■ Assigned task
For each line below that includes the word "agent", make a copy.

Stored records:
:::
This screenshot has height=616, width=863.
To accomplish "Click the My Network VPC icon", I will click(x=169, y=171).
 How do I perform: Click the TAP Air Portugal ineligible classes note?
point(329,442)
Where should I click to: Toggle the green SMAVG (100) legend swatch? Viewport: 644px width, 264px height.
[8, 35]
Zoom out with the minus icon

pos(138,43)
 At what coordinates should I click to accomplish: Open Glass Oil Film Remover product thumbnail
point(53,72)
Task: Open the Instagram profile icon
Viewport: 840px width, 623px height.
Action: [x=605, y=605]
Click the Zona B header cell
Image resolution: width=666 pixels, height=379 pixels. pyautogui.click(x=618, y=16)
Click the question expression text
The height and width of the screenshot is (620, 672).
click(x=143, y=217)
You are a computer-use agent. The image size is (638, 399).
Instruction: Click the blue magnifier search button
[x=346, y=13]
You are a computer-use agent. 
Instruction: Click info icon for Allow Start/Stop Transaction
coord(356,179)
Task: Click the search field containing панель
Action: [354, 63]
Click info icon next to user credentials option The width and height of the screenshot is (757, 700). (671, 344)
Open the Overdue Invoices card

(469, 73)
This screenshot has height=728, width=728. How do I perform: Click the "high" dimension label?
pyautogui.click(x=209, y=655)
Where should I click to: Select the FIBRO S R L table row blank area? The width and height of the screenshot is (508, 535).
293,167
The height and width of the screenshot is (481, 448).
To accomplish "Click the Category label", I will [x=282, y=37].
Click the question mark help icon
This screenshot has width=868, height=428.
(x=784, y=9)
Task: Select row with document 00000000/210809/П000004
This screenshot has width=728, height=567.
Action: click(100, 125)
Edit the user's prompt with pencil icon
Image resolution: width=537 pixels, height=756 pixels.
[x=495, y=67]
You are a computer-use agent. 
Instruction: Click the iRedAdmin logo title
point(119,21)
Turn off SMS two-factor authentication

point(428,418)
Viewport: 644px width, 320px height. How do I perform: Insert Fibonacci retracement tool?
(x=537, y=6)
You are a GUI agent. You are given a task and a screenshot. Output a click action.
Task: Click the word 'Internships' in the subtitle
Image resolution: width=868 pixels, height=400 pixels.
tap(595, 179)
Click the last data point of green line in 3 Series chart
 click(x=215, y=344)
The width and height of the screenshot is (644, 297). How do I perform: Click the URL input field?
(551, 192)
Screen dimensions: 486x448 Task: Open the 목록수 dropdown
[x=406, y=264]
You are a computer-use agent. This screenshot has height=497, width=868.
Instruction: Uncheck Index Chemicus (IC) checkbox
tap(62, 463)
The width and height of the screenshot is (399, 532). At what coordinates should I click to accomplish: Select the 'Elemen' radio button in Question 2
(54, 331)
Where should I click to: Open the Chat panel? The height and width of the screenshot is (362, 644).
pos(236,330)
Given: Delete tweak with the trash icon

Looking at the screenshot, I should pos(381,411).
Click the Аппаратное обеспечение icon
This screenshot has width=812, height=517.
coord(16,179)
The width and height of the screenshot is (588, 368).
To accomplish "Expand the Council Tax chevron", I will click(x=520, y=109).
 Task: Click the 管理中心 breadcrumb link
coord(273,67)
:::
■ Completed exercise
You are a computer-use agent. The image size is (638, 399).
You are a computer-use agent. 
You are a computer-use agent. 
You are a GUI agent. You are given a task and a screenshot. Output a click action.
You are a computer-use agent. This screenshot has height=497, width=868.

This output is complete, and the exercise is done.